Consumer Duty: Time is ticking for the deadline

With the Consumer Duty deadline looming large, firms are busy putting their implementation plans into action. Firms who have received actionable feedback from the Financial Conduct Authority (FCA) will also need time to readjust their plan before they start putting in the groundwork.

Given the wide reach of the Consumer Duty (the Duty), defining good consumer outcomes may not be as straight forward as it may seem on paper. There is no template for an implementation plan, nor does it have a prescriptive list of compliance requirements.

At the same time, the FCA has consistently highlighted that the Duty is an outcomes-based regulation in which each firm will need to define good outcomes for their customer and evidence these with supporting data.

As a result, quite a few firms are struggling to turn this outcomes-based rhetoric into action through a clear implementation plan.

Here we look at three things that firms should pay attention to between now and the next deadline of April 2023.

  1. Application of a risk- based approach to prioritise implementation of CD rules

Given the tight timelines, firms should take a risk-based approach to help prioritise implementation of the Duty and apply a proportionality and reasonability test whilst considering the following:

 (1) the nature of the products and services that are offered and the impact on the consumer (e.g., complex product/service versus simple products which are less likely to harm consumers)

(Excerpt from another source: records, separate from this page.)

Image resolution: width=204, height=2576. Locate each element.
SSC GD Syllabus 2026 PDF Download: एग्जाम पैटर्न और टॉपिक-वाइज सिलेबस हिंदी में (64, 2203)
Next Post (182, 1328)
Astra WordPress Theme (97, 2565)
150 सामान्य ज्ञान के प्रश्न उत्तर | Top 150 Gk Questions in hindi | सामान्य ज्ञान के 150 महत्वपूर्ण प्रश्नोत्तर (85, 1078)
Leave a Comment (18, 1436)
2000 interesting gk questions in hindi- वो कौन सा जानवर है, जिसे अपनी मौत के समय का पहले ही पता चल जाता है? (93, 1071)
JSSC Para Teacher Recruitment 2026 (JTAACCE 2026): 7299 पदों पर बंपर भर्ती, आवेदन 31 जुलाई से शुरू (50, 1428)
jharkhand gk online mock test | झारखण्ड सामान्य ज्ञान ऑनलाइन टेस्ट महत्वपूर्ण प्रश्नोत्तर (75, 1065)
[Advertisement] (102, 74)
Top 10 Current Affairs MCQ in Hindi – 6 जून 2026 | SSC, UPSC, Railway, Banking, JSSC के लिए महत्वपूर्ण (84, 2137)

(2) the target market for each product/service and consumer characteristics (i.e.  vulnerable vs sophisticated)

(3) the role of the firm and relationship with customers.

We believe this approach will help firms to focus on priority areas and strike a balance between conflicting priorities.

  1. Use the ‘SMART’ framework to define consumer outcomes

Secondly, firms need to consider articulating their consumer journeys, experiences and outcomes in terms of Specific, Measurable, Achievable, Realistic and Timely [SMART] goals. This will ensure they have a data led framework in place for turning outcomes into an actionable book of work aligned to the FCA rulebook.

This is crucial as the FCA is expected to adopt a similar data led approach within its supervisory and enforcement framework to measure the success of the Duty rules. 

  1. Leverage the SMCR regime for better accountability and visibility at the Board level  

Thirdly and finally, the rules require firms’ governing bodies to review and approve the firm’s assessment of whether it is delivering good outcomes for its customers at least annually.

For this to happen, firms will need to consider the right level of monitoring, governance and accountability every step of the way reporting up to the board level. There is an opportunity for firms to leverage the existing Senior Manager and Certification (SMCR) Regime, as alluded to in the final rules, to incorporate governance and monitoring through the value chain.

It is worth noting that the proposition of a review of the SMCR framework announced in the chancellor’s statement, is intended to help firm up the regime in the interest of superior governance around outcomes-based regulations such as the Duty.

In terms of next steps

More supervisory guidance is expected from the regulator which is likely to highlight key areas of focus/specific data points for each portfolio of firms. But in the meantime, firms will need to invest time and resources in crafting an approach which truly puts customers’ needs first to win the FCA over.